There are five young people from more than 15,800 high school students across the city. 4,100 at the grammar schools, 4,200 at the FOS and BOS, 3,100 at the Realschulen, 2,300 middle school students and a further 800 middle school students in the M-Zug, for the middle school leaving certificate, 750 at the special schools, 520 at the business schools – so many have after this Corona- Passed their final exam. Not all results have been finalized yet. The Abitur exams had already started in mid-May, and it is already clear that this Abitur was similar to the years before. The average of 2.14 is actually the best Bavarian high school diploma ever. And yet: Corona made a difference.

Driving away with the whole senior class, that won’t work because of Corona, says Maya Grombach, who is doing her secondary school leaving certificate at the Theresia-Gerhardinger-Girls’ Realschule. She hopes that she can go away with at least four friends. “But I’m really looking forward to it when it’s over, when I have a certain amount of freedom, with my degree in my pocket,” she says. And she adds: “This year is just dragging on for so long.”

Rapid tests quickly became the norm for high school students

It was difficult for her that there was no routine for many months. “Normally you go to school and then you start learning everyday,” says Maya Grombach. “But if everything changes again and again, it gets you into trouble. Especially when you have to find the strength to sit down and say: I’m doing something now, I’ll take part in class, I work well.” If you work at home alone, it is much easier to get distracted.

School lessons in front of the screen, separate classes, lessons in the auditorium, the gym and the cafeteria – that changes a lot. Yannick Andricek says that he has noticed that classroom teaching cannot be replaced. His teachers at the FOS on Barlachstrasse really tried very hard, but the exchange with the other students is simply missing if you only see each other through cameras. “Discussions tend to be difficult, you have to concentrate a lot more.” Yannick Andricek has vitreous bone disease, as it is called colloquially. After graduation, he now wants to relax and think about what his future should look like. He wants to do something with media and film, that’s for sure.

Hardly any other topic was discussed and argued as extensively this school year as the self-tests in the classroom. They quickly became the norm for high school students. “I put the stick in my nose, turn it, dip it into the liquid and then I drop the liquid into the test cassette. The rest of the test is done by itself,” says Bara Chayah, who works at Toni-Pfülf Middle School -Straße graduated from high school. Test twice a week, three times a week – the main thing is that the lessons can take place.

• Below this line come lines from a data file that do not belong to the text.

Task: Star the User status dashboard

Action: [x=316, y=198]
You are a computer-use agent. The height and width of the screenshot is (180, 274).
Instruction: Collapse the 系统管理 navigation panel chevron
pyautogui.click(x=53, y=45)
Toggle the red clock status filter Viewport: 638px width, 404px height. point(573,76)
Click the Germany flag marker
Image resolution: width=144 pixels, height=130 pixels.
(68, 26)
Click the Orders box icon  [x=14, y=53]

Keeping your distance, also from your classmates – the youngsters have got used to that. Have to get used to. For months, Bara Chayah had lessons in the auditorium with the other high school students in his class – 20 teenagers in a room that could fit 200 people. They moved back to the classroom in mid-June. At first it felt pretty tight and small, he says. And suddenly having someone sitting right next to you again – that was a little strange for everyone at first.

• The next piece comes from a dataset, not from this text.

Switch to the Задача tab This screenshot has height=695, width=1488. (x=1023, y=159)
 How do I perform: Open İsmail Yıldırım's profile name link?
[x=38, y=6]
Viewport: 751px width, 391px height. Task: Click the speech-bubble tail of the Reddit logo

About the discomfort in crowded subways, the frustration about canceled carnival holidays and poor school WiFi – the high school students wrote about all these topics. Lilli Schickel from the FOS on Barlachstrasse was annoyed that only the high school graduates are spoken of, not those at the FOS. And about the fact that, despite the tests, she had to wear a mask during the high school exams. In her case, that was nine hours during the written German test.

That this school year was not only bad, that it also had advantages, is what high school graduate Niklas Krofta from Klenze-Gymnasium described in his column. He even found the lockdown in winter pleasant – he’s someone who likes to spend time at home, he says. But: “In the end it was good to be able to go back to school. Because now it is inevitably over.” He wants to start studying computer science at the TU in the fall. And hopes that the courses will then take place at the university. Not at home on the computer.